[[ Recorded information, beginning ]]
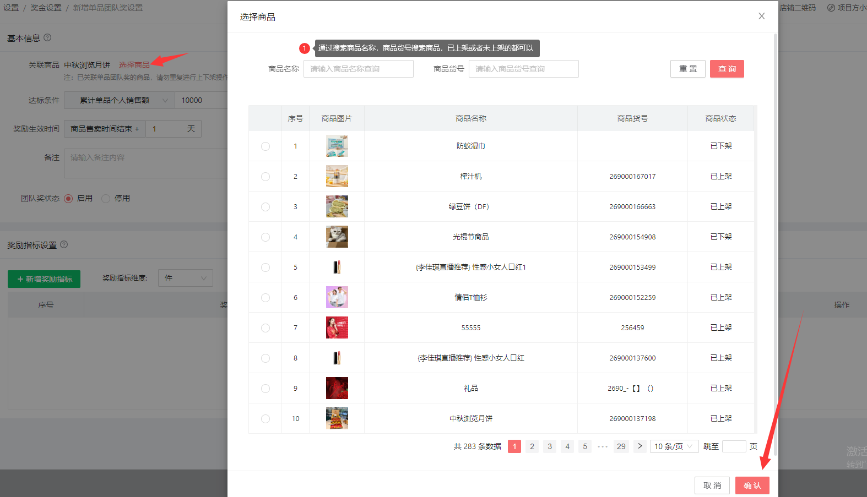Select the radio button for 绿豆饼（DF）
The width and height of the screenshot is (867, 497).
(265, 207)
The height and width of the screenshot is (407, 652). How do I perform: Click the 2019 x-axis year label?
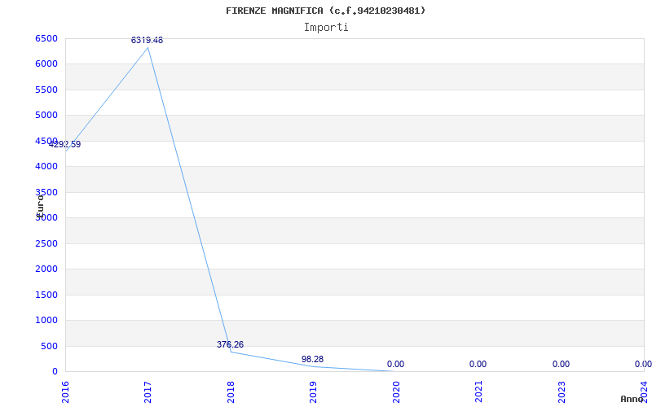[314, 391]
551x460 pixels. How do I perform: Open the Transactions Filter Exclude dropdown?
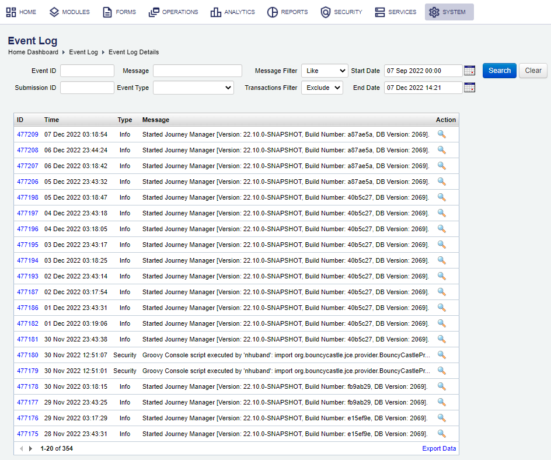pyautogui.click(x=322, y=88)
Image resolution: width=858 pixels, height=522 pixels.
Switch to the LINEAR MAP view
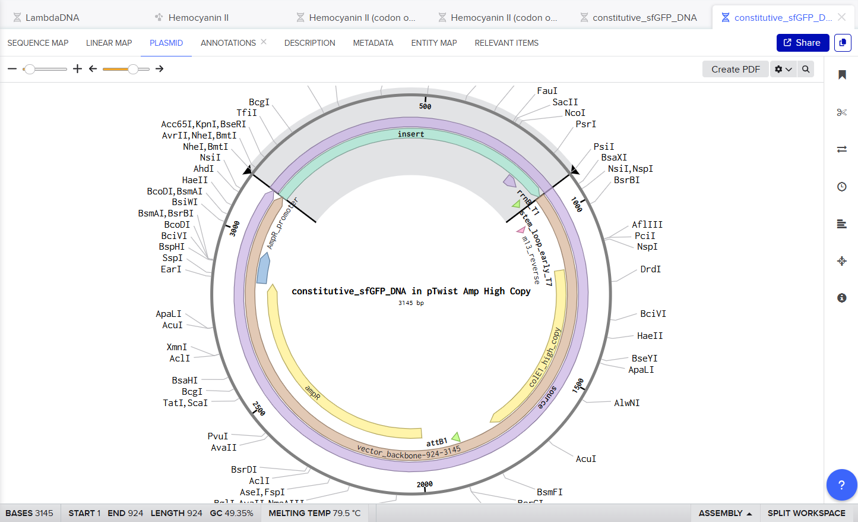(109, 43)
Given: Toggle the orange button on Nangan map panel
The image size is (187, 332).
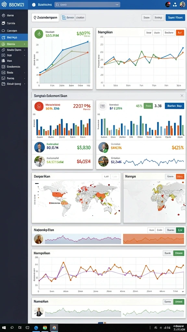Looking at the screenshot, I should pyautogui.click(x=180, y=176).
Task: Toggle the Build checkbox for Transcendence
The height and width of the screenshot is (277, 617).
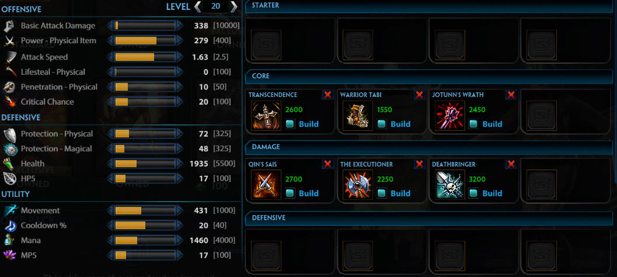Action: (x=290, y=124)
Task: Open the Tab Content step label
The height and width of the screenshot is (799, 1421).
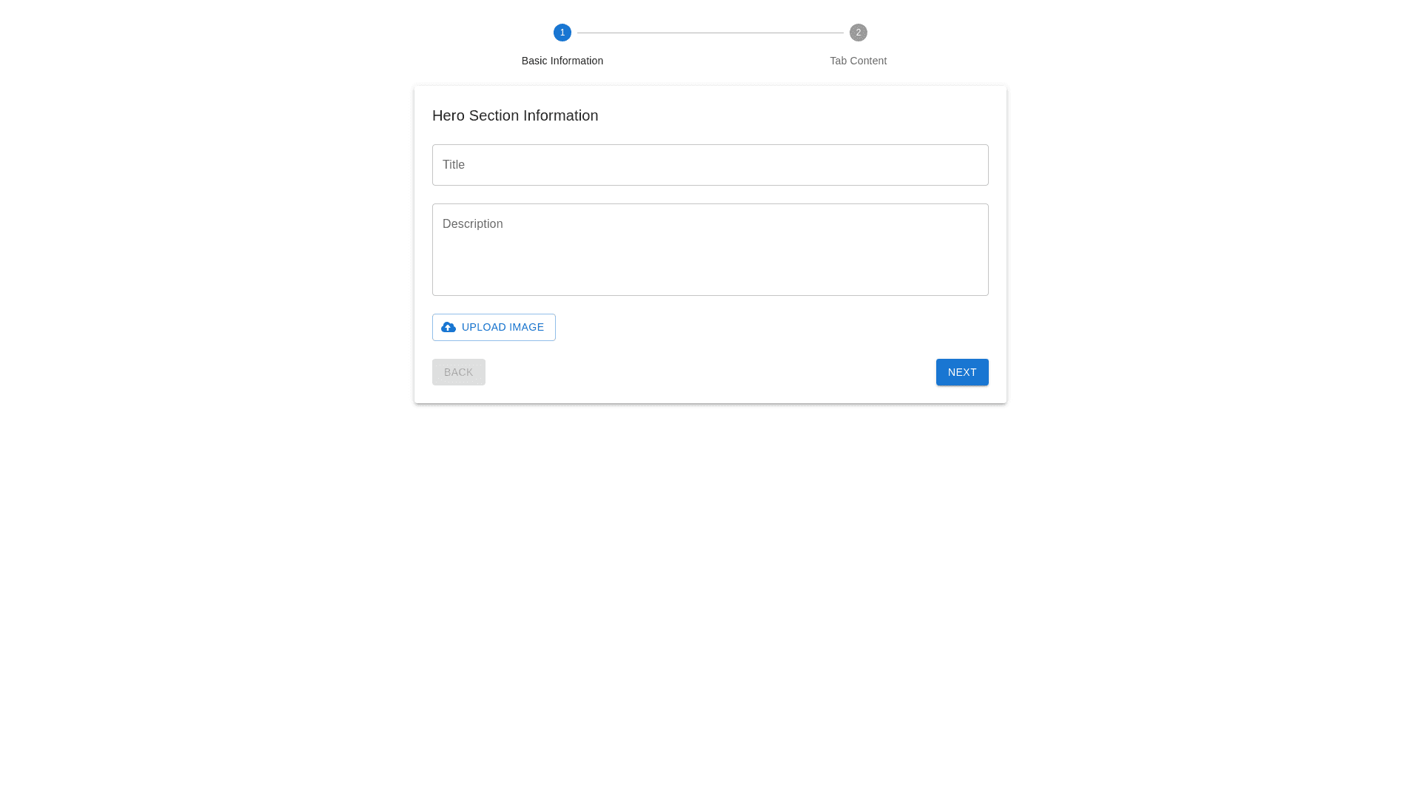Action: (858, 61)
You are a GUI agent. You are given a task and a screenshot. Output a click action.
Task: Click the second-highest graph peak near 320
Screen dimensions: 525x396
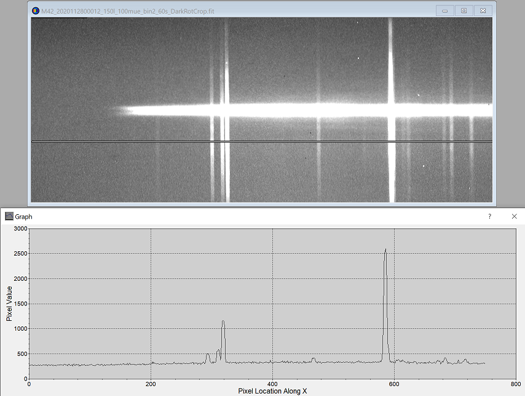point(223,321)
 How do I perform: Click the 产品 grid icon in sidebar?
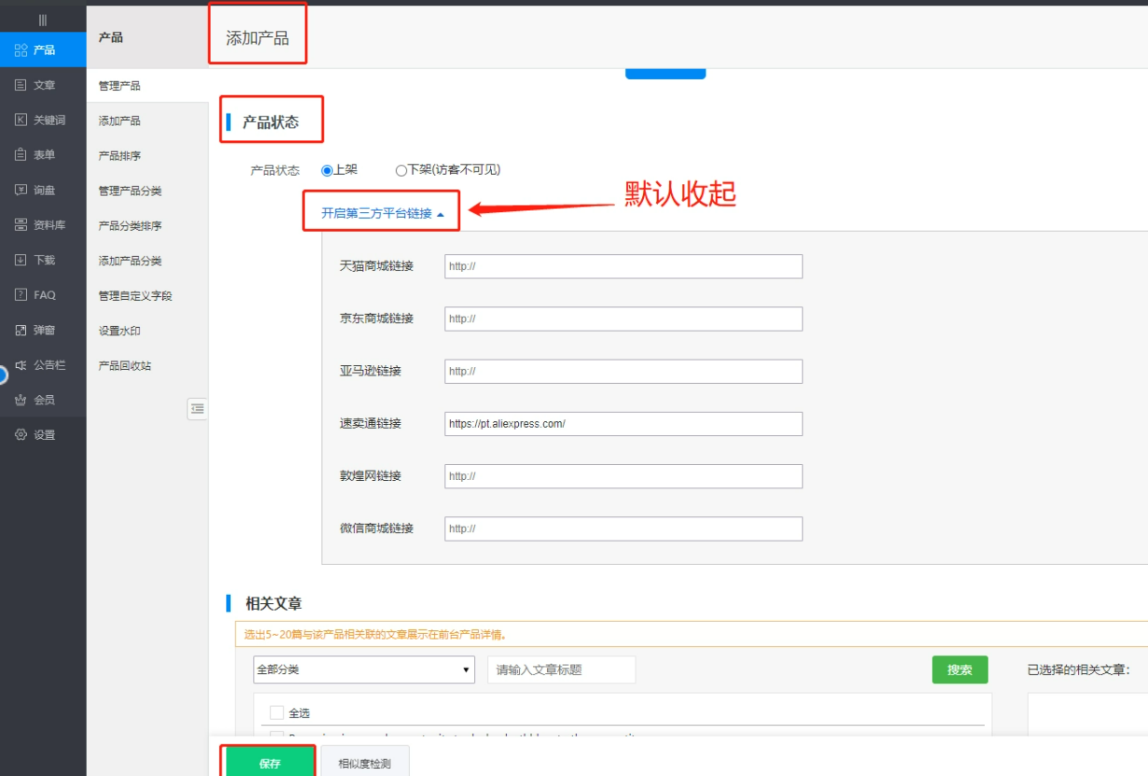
[[ Recorded information, end ]]
• **Task instructions**:
The string "Toggle" may appear in lines of the entries above. Say how many such lines there are, as a number only.

• **Response below**:
2